Exercise instructions — Would you please transcribe, exactly as written, the lines of the entries below starting at the one that holds "You are a computer-use agent. Screen" and ending at the one that holds "Task: Click the Copy Link button", both included?

Exercise data —
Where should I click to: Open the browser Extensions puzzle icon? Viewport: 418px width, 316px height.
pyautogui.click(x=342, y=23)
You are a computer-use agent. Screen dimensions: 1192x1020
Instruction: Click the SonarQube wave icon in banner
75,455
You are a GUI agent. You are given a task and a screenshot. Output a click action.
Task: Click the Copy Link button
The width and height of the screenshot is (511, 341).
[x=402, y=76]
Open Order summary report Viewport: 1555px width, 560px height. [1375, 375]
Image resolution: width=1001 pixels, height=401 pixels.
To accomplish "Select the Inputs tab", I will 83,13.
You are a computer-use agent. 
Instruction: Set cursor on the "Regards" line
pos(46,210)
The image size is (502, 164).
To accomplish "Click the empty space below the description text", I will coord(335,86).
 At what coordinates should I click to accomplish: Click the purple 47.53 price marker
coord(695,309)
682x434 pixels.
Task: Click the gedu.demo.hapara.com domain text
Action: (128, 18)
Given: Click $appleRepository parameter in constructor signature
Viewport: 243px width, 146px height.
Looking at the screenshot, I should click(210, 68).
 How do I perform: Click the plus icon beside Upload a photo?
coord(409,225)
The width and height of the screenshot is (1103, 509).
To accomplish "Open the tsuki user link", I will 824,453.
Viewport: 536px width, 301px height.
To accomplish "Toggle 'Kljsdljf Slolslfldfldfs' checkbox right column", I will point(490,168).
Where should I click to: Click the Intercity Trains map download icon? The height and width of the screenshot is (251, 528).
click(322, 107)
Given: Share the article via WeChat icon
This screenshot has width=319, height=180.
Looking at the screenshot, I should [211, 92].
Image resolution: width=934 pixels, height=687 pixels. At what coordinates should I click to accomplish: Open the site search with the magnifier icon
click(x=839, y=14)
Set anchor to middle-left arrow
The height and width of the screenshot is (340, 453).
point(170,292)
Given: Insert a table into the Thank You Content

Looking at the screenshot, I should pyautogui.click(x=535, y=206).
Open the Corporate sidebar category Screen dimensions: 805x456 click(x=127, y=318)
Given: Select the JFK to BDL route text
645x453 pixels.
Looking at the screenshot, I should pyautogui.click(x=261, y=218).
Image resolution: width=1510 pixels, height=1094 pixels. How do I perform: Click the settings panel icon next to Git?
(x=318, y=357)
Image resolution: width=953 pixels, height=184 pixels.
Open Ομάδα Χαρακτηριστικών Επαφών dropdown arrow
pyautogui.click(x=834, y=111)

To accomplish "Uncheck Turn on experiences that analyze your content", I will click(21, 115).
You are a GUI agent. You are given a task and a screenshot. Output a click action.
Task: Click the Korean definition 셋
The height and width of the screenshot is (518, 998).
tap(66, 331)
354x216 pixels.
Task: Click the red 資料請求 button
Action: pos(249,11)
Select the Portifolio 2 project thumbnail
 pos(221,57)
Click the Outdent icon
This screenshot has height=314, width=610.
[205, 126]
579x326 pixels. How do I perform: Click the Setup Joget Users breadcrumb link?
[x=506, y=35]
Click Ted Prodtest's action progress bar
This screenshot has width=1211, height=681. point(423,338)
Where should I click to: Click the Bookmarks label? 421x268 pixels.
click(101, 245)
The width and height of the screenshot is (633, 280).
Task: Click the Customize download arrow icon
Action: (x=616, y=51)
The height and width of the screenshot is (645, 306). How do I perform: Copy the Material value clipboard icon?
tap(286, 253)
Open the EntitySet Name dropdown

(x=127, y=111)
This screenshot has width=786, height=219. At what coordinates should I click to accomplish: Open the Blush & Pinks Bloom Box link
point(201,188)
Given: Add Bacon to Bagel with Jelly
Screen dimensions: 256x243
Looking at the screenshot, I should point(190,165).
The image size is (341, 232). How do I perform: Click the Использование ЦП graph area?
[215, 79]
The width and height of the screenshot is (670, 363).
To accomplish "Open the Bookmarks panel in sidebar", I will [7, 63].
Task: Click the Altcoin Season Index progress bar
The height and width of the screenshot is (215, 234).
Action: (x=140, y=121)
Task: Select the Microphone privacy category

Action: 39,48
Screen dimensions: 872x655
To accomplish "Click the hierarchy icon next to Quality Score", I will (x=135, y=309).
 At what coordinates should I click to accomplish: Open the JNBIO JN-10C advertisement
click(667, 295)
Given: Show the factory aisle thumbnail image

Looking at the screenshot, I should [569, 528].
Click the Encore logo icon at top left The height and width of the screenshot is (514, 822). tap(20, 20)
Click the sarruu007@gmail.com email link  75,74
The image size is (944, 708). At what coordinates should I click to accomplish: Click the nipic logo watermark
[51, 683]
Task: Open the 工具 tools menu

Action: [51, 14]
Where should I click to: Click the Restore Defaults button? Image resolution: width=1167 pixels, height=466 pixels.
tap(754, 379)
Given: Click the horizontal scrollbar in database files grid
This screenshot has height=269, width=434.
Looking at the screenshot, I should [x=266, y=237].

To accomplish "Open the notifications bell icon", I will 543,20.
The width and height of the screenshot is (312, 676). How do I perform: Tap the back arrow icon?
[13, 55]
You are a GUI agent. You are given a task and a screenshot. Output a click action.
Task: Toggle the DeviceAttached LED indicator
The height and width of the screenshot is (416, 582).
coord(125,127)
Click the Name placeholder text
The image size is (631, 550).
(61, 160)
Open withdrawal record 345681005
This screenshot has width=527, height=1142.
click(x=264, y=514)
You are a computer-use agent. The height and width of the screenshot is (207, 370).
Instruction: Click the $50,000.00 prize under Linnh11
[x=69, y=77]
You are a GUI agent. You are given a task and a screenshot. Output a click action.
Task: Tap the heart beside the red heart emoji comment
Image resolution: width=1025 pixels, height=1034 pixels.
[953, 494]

Result of the exercise —
You are a computer-use agent. Screen dimensions: 1192x1020
Instruction: Click the SonarQube wave icon in banner
75,455
You are a GUI agent. You are given a task and a screenshot. Output a click action.
Task: Click the Copy Link button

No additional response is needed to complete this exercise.